An innovation in the cockpit was the introduction of what today is a typical aircraft control column. Until then, control columns had a circular handgrip but, with the F.XX, a section was removed at the top to allow the pilot a better view of the instrument panel. It is surprising that to begin with most pilots had difficulty in using the new column: they were worried that the missing section might cause them to lose their hold.

The plywood skin of the wing section above the cabin was omitted so that more headroom was available for the passengers. Within the wing, in the part adjacent to the fuselage, luggage space was provided which could be reached from inside the cabin.

In the F.XX more Bakelite Triplex was used than on earlier Fokker designs. The F.XX had accommodation for twelve passengers and three crew members. The aircraft was fitted with three 650 hp nine-cylinder air-cooled Wright Cyclone R1820-F engines. Later, KLM replaced these with more powerful Cyclone R1820-F.2 engines of 690 hp.


The propellers were initially two-bladed and adjustable in pitch on the ground. When changing to the more powerful engines, Hamilton Standard metal propellers were fitted which were adjustable in flight. During a test on 29 June 1933 it was found that as speed was increased, heavy aileron vibration occurred. To solve this problem, the ailerons were fitted with balance weights over their full length, amounting to a total of 70 lb extra weight.

Flight testing was resumed on 11 August and it was found that the vibration and certain other adverse symptoms had disappeared. The F.XX became the first Fokker commercial aircraft to reach a speed of185mph. The flight test program, the airworthiness trials and the acceptance flights together occupied about four months.

During that period, 62 flights were made amounting to a total airborn time of 37 hours. KLM pilots also flew the aircraft and the test reports show such famous names as Aler, Beekman, Duirnelaar, Frijns, Geijsendorffer, Hondong, Parmentier, Scholte, Soer and Grosfeld.

Anthony Fokker, who had long been a keen film and photography enthusiast, had installed a cine-camera in the starboard horizontal stabilizer. This was to film the undercarriage during take-off. Ir. Marius Beeling, who was Head of the Design Department at the time, acted as camera operator.


Failure of the F.XX Christmas mail flight, as already mentioned, brought unwarranted discredit to the aircraft. Later, its reputation was largely restored when KLM opened a fast London-Amsterdam-Berlin service on 1 March 1934: average speed on the Amsterdam-Berlin leg was 157 mph.
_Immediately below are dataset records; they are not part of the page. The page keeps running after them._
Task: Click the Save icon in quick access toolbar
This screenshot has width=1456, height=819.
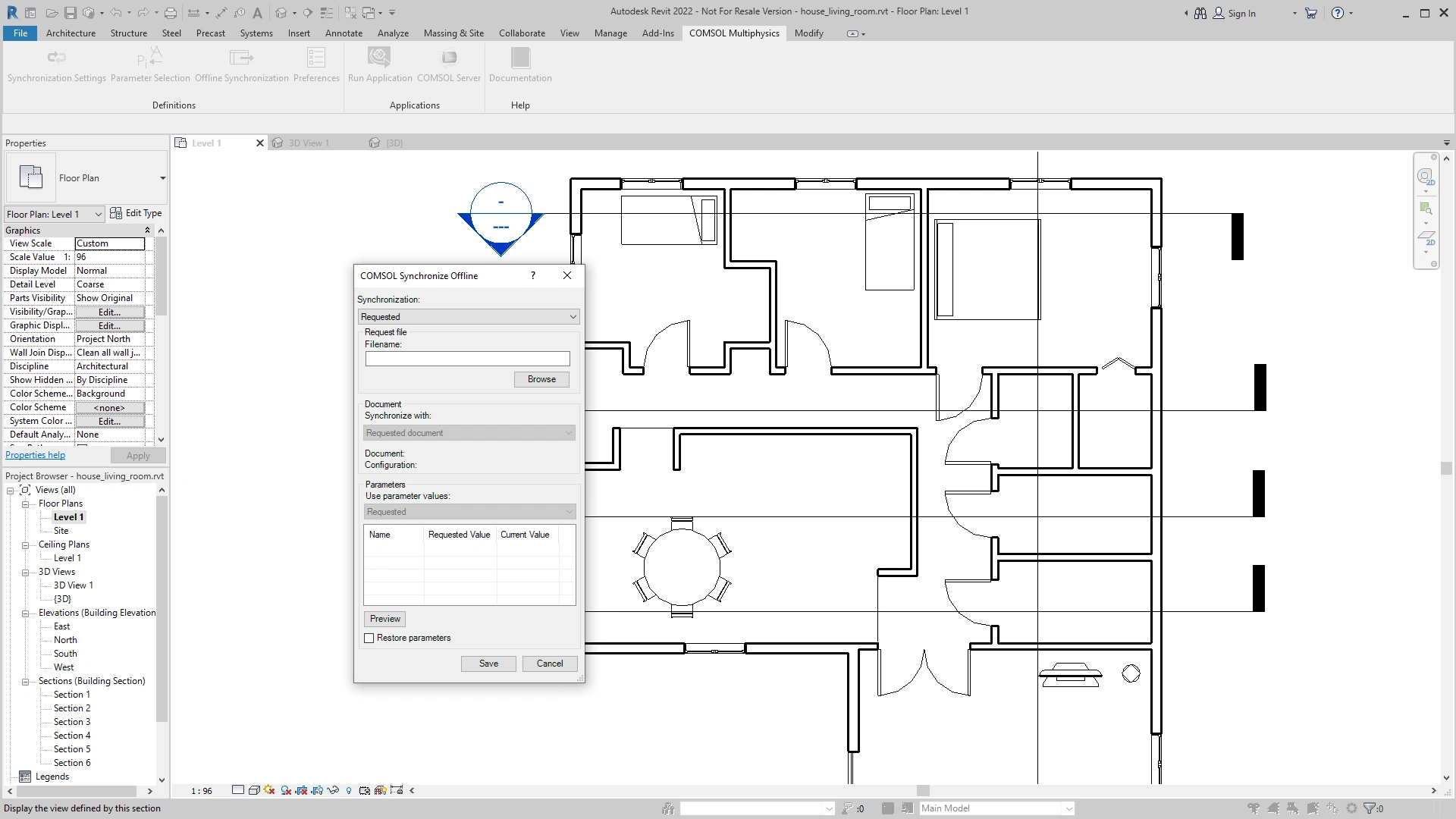Action: [x=70, y=13]
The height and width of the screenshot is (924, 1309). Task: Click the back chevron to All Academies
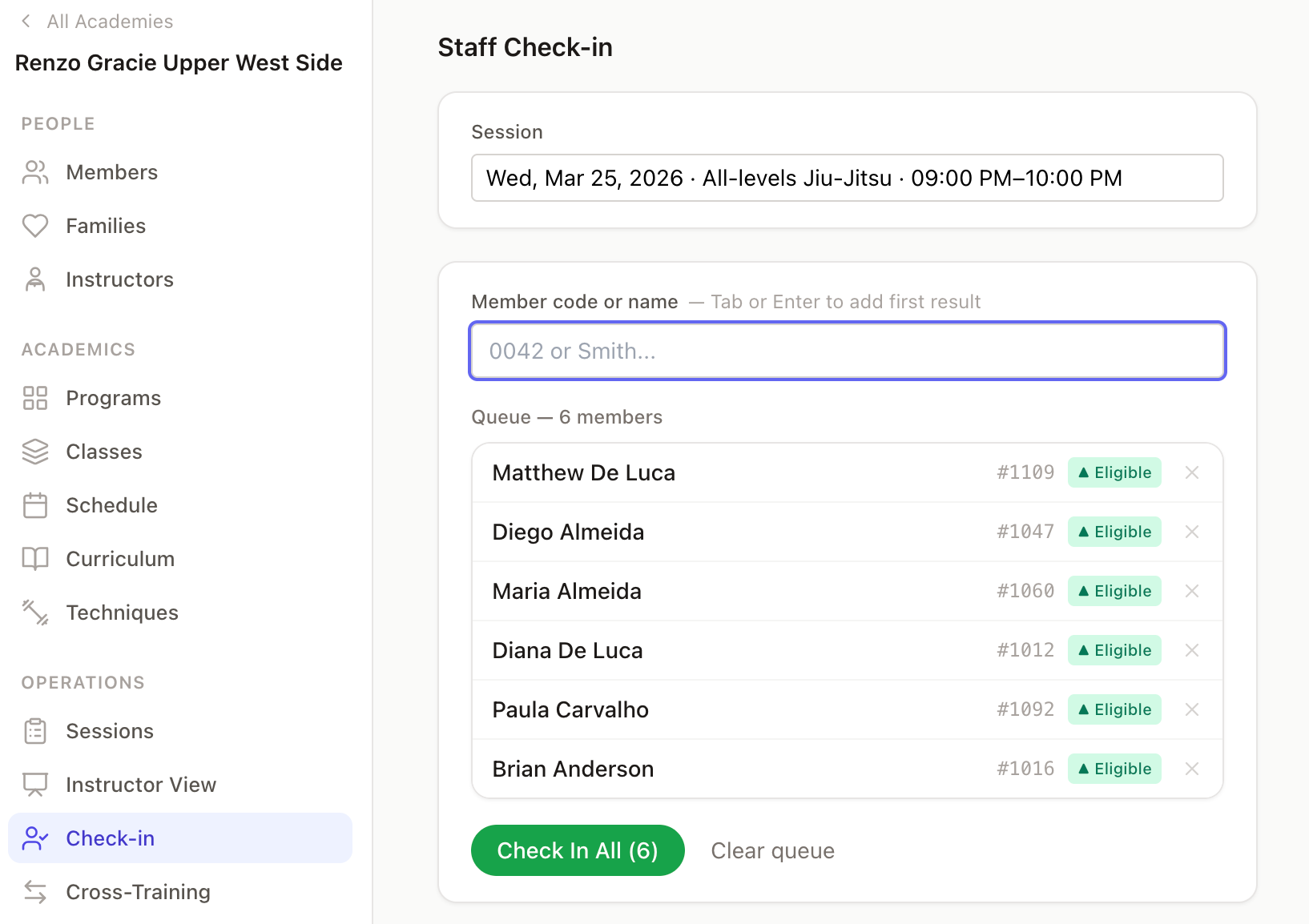[x=26, y=22]
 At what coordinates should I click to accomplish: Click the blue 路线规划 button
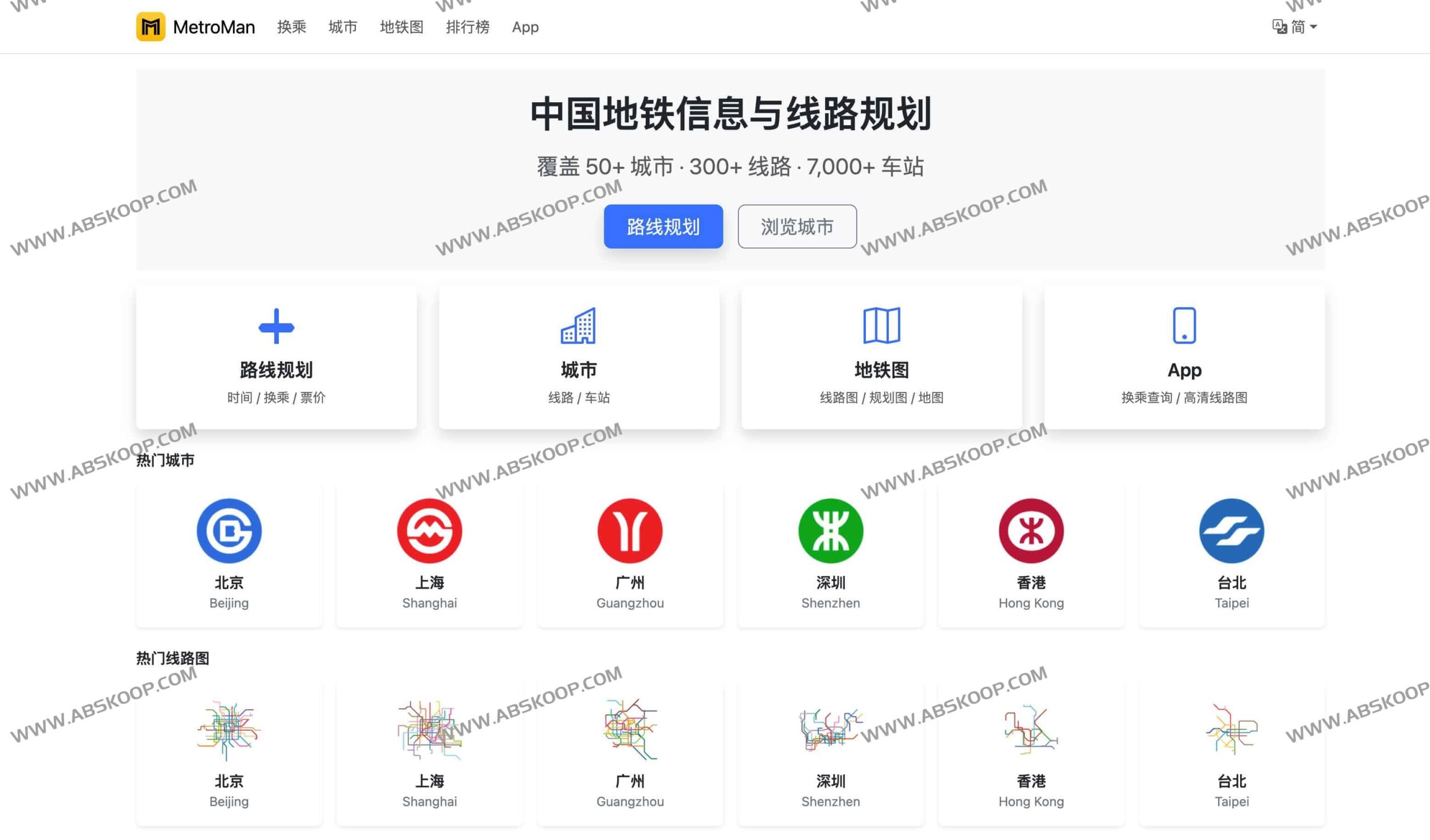pos(664,226)
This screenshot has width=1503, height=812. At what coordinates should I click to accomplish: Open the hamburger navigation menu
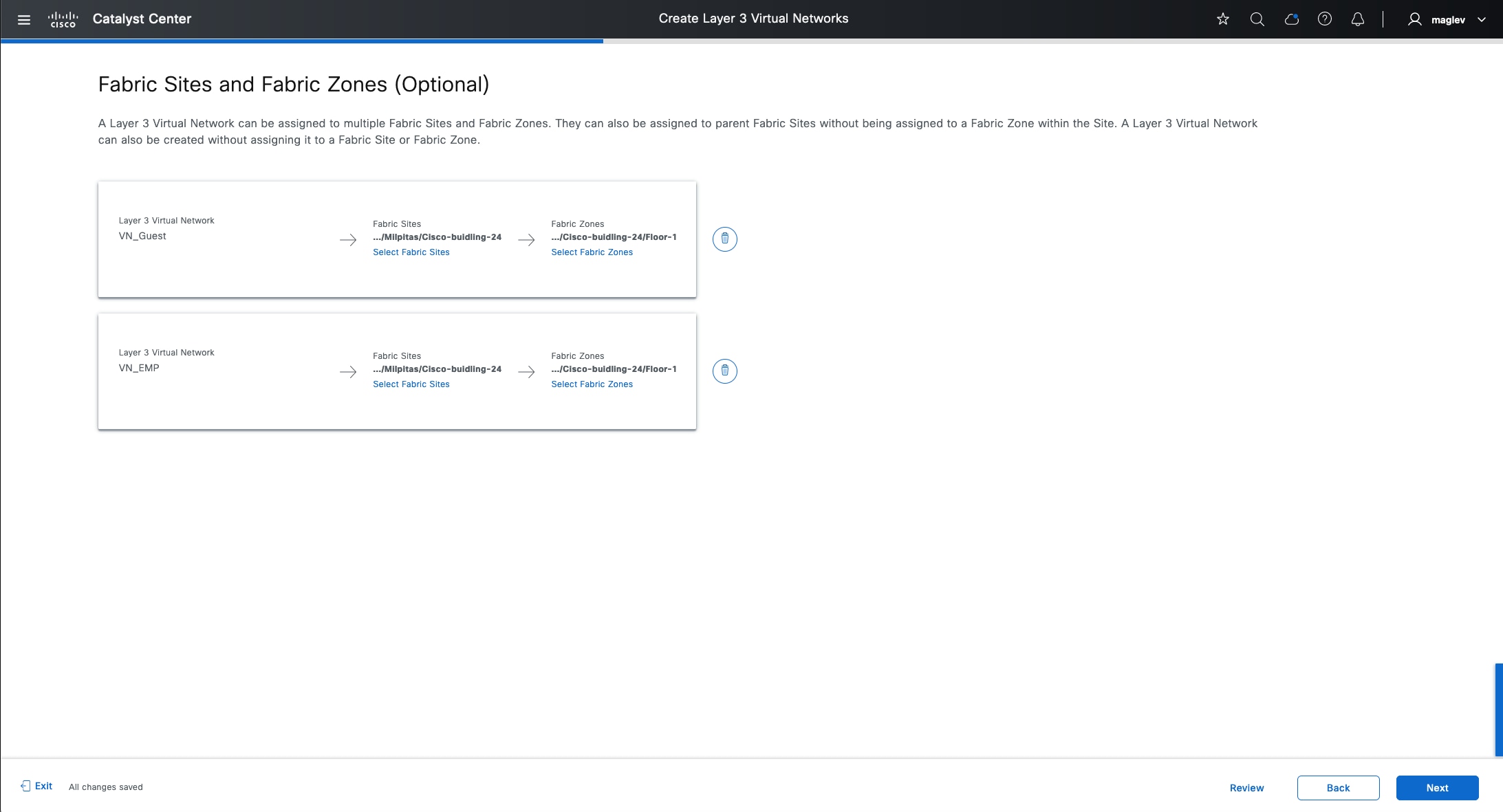24,19
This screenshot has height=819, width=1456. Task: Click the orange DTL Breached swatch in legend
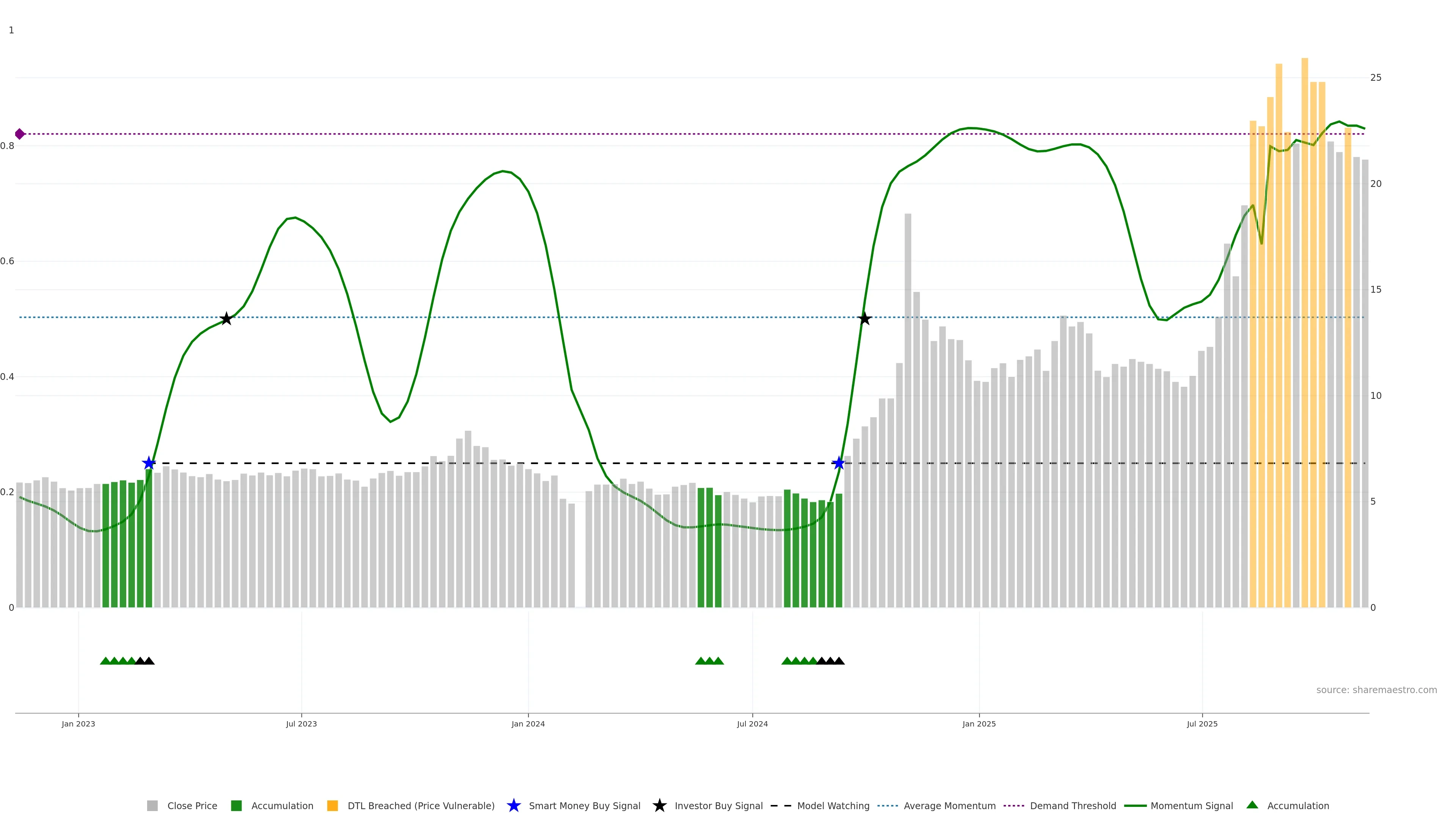pos(333,806)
In that same year, the F.XX flew 1,535 hours which was a record for those days, being almost double KLM's 850 hours' average utilization with the F.XVIII.

Some of the daily press drew attention to this and it was noted that "the machine has re-established itself quite successfully after its failure at the start of the Christmas mail flight".


The F.XX was in service with KLM for only a few years. In October 1936, the airline sold the aircraft to the French airline Air Tropique which actually was a cover for a Spanish organisation. Air Tropique 'sold' the F.XX to SFTA (Société Française de Transports Aériens), which was neither French nor an airline but a purchasing agent for the Spanish Nationalists.

SFTA flew the aircraft to Spain where it was used in the war raging there. The F.XX was seen on 1 May 1937 at Le Bourget airport, camouflaged and provided with a French registration.

This unique aircraft was destroyed in a crash in Spain in 1938.